Each tenant node now has the following:

  • An IPoIB interface on its own Default vFabric, which is ib0.

  • An interface on the storage vFabric, which is ib0.0841.

This is why storage nodes need to be on their own IP subnet of xxx.yyy.41.zzz. Linux needs to know that traffic for the storage nodes needs to be routed to ib0.8041, and it knows this because storage nodes ib0 interfaces have the address xxx.zzz.41.zzz compared to its other tenant nodes that have xxx.yyy.10.zzz.

5.2.1.5.7. Secure the Admin vFabric
  1. Find the GUID for the host node you chose to be the main Admin node.

    [root@FM_host vfs]# opareport -qQ -o lids | grep FM_host
    0x0001        0x0011750101743e91   1 FI FM_host hfi1_0
    
  2. Create the AdminNodes device group in the /etc/opa-fm/dgs (device groups) directory.

    1. Copy the Storage device group to AdminNodes.

      Note

      This task can contain multiple Admin nodes but, for simplicity, we are only using one.

      [root@FM_host dgs]# cd /etc/opa-fm/dgs
      [root@FM_host dgs]# ls
      opafm_dg_Storage.xml  opafm_dg_Tenant1.xml  opafm_dg_Tenant2.xml  
      [root@FM_host dgs]# cp opafm_dg_Storage.xml opafm_dg_AdminNodes.xml
      [root@FM_host dgs]# ls
      opafm_dg_AdminNodes.xml  opafm_dg_Storage.xml  opafm_dg_Tenant1.xml  
      opafm_dg_Tenant2.xml
    2. Edit the file and replace the Storage device group host nodes GUIDS with the AdminNodes host node GUIDs, then change the name from Storage to AdminNodes.

      Again, you can have as many admin nodes as needed. We are only using one for our example.

      Original file copied from Storage:

      [root@FM_host dgs]# vi opafm_dg_AdminNodes
      <DeviceGroup>
          <Name>Storage</Name>
          <PortGUID>0x0011750101747a47</PortGUID> 
          <PortGUID>0x0011750101747e96</PortGUID>
      </DeviceGroup>
      

      Modified AdminNodes file:

      <DeviceGroup>
          <Name>AdminNodes</Name>
          <PortGUID>0x0011750101743e91</PortGUID> 
      </DeviceGroup>  
      
  3. Rebuild the opafm.xml file and restart the FM.

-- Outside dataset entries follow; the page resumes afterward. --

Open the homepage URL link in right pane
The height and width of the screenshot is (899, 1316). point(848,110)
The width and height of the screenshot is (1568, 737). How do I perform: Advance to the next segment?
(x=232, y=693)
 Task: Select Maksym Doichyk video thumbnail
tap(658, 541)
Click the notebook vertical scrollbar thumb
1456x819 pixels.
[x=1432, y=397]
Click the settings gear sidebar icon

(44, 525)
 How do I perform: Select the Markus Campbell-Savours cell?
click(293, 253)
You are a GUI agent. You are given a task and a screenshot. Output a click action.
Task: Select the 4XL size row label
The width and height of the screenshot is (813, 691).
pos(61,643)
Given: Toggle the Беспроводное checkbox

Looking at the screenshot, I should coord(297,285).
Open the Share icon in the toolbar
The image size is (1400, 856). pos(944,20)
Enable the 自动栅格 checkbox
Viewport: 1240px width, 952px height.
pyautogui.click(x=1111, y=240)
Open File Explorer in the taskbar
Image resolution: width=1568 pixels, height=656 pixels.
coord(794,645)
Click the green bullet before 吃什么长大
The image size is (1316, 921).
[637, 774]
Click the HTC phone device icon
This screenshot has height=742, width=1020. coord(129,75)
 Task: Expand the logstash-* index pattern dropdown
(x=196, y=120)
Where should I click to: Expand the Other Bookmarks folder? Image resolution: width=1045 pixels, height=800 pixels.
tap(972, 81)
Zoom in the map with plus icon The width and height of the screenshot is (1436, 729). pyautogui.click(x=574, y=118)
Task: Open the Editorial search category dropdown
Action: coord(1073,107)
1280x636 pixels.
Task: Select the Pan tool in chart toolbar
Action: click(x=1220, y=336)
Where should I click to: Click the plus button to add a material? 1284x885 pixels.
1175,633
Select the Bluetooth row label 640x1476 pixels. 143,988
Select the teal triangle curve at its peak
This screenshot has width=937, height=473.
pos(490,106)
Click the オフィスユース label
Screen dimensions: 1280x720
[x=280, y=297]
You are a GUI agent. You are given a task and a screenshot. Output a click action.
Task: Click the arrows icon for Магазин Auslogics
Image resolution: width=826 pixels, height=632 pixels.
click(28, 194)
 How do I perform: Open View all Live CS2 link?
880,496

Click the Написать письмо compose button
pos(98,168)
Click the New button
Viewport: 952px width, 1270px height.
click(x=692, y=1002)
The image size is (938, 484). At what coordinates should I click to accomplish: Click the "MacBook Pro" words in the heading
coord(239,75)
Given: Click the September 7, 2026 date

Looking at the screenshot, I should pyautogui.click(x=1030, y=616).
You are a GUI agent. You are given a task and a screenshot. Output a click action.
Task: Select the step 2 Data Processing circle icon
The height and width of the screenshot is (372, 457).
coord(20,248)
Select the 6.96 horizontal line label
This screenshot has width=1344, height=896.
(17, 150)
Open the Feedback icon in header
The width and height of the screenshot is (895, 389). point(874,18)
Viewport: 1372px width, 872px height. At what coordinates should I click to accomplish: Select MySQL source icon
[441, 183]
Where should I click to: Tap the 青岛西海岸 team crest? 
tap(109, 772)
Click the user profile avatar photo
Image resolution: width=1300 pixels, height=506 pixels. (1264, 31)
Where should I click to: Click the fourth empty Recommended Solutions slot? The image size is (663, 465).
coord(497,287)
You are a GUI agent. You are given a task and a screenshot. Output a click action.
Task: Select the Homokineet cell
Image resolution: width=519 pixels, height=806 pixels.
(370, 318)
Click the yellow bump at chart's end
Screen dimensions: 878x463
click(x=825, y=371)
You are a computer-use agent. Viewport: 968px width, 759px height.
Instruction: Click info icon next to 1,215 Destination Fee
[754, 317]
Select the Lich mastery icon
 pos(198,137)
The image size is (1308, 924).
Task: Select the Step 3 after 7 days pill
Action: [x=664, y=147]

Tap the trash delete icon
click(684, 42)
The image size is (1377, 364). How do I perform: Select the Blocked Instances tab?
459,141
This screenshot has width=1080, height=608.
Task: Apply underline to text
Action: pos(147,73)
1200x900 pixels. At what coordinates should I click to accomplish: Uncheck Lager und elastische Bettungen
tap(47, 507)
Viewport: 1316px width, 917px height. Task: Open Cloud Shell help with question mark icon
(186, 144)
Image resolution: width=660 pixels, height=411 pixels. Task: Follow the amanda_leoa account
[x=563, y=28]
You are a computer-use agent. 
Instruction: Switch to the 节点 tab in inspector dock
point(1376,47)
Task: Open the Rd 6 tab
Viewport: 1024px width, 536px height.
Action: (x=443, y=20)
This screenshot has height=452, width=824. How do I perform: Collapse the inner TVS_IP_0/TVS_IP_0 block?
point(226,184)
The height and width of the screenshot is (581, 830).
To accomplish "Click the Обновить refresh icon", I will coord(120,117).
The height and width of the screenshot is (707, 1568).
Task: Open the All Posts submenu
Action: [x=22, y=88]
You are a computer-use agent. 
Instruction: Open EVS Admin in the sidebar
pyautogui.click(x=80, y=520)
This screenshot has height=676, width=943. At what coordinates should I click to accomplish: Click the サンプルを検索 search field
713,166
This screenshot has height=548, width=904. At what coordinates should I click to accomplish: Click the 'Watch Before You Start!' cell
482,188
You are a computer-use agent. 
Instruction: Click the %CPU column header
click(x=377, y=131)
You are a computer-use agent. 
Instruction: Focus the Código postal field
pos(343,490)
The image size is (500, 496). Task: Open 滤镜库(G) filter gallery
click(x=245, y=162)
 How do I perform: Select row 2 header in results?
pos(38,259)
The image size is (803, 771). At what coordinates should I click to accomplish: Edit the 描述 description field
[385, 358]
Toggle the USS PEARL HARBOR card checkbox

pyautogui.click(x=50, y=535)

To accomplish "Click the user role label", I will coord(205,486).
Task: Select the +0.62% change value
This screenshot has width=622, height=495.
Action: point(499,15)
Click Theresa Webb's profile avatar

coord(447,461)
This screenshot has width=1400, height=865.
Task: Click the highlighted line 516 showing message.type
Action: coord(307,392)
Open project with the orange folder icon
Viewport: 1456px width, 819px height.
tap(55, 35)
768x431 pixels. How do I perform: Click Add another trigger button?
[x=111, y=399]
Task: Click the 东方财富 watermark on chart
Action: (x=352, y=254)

    [root@FM_host dgs]# opafmvf commit
    /etc/opa-fm/opafm.xml will be overwritten!
    Do you want to continue? [y/N] y
    Processing files in  /etc/opa-fm/dgs
    Processing files in  /etc/opa-fm/vfs
    Config Check Passed!
    Generated new configuration for fabric manager
    [root@FM_host dgs]# opafmvf reload

    The AdminNodes device group has been created and loaded.

  4. Edit the Admin partition section in the opafm_pp.xml file.

    Note

    Do not edit the opafm.xml file directly. Edit the preprocessor file instead.

    1. In a text editor, search for the Admin partition (/Admin partition).

    2. Comment out <Member>AllMgmtAllowed</Member> and uncomment <Member>AdminNodes</Member>.

    3. Remove any extra wording.

    4. Save and close the file.

    The following code text shows an example of the process.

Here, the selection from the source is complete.